On April 20, 2010, the Deepwater Horizon drilling rig explosion occurred about 40 miles southeast of the Louisiana coast. It is considered to be the largest accidental marine oil spill in the world and the largest environmental disaster in U. S. history. The explosion killed 11 workers and injured 16 others. It caused the Deepwater Horizon to burn and sink, resulting in a massive offshore oil spill in the Gulf of Mexico. Millions of barrels of oil were discharged onto the shorelines of gulf coast states for almost three months. It coated miles of wetlands with thick oil, killing birds, fish and marine mammals and caused tar balls to wash up on Gulf beaches. The drilling rig was owned by BP and in the intervening years law suits and litigation have been ongoing.
We reported that in July of 2015, BP agreed to pay an $18.5 billion settlement to all federal, state and local claims against the oil company arising from the Gulf of Mexico Oil Spill. However, the deal still had to be approved by United States District Court Judge Carl Barbier in New Orleans, who had presided over the two year civil trial concerning the spill.

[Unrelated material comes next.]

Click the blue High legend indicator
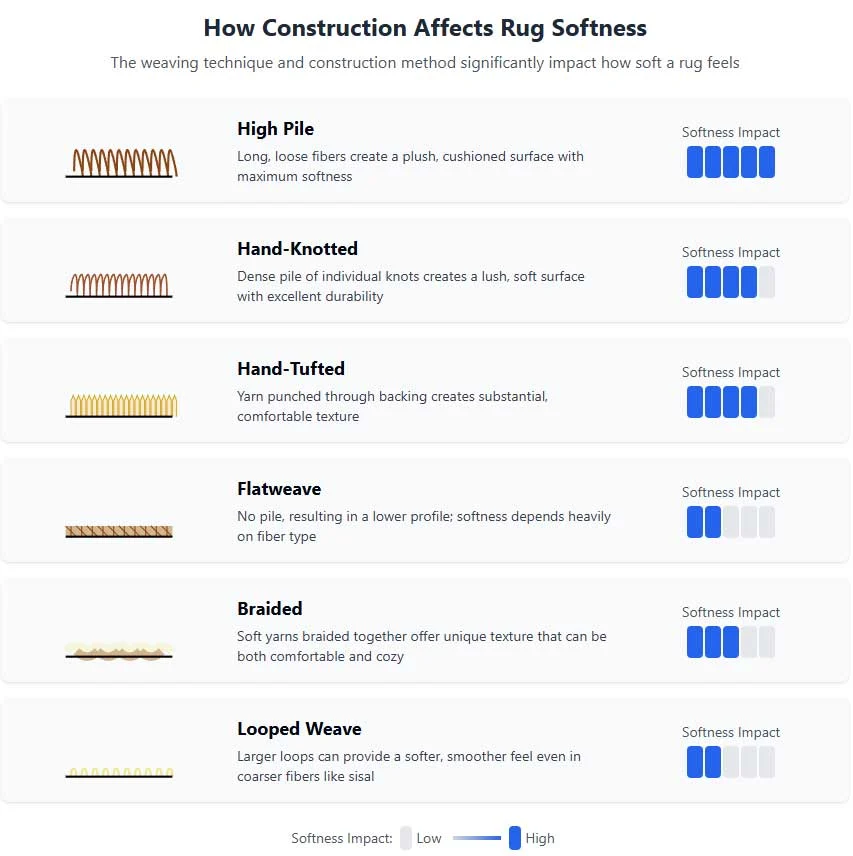 tap(515, 838)

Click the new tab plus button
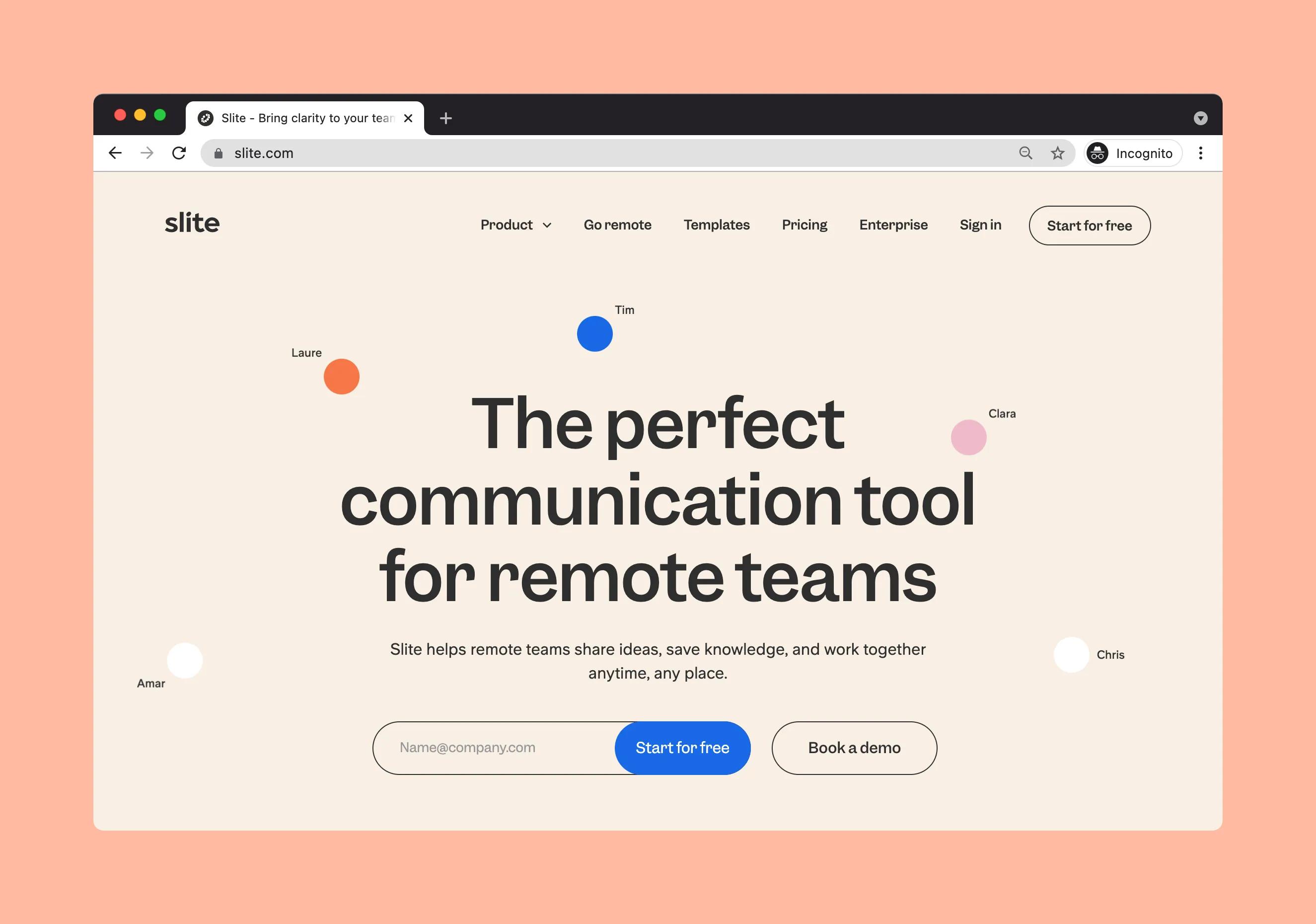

Last October, Attorney General Loretta Lynch said: “BP is receiving the punishment it deserves, while also providing critical compensation for the injuries it caused to the environment and the economy of the Gulf region.” The Attorney General also announced that the settlement would be about $20.8 billion, a higher figure than the $18.7 billion first proposed.
On April 4, 2016, U.S. District Judge Carl Barbier, granted final approval to the $20 billion settlement, over the worst oil spill in U.S. history. It is the largest civil settlement ever with a single entity and the largest environmental settlement in the history of the United States.
Under the agreement, the funds will go to the affected governmental entities under these categories: Economic Claims $4.9 billion, Natural Resource Damages $8.1 billion, Restore Act $5 billion and Local Claims $1 billion. The money will be going to the Gulf of Mexico states: Florida, Louisiana, Alabama, Mississippi and Texas.
The oil spill caused significant impacts to Florida’s natural resources and economy. Of Florida’s 790 miles of coastline, 177 miles received some degree of oiling. As part of the agreement Florida would receive at least a total of $3.252 billion. The bulk of the funds ($2 billion) will go for economic damages, at least $680 million for natural resource damages and $572 million from the Restore Act. The payments will come in over the course of several years per an agreed schedule.
The A.P. reported that David Uhlmann, a University of Michigan law professor and former chief of the Justice Department’s environmental crimes section, said Barbier’s ruling “ends a long sad chapter in American environmental history. The question that remains is whether we have learned enough from this tragedy to prevent similar environmental disasters in the future.”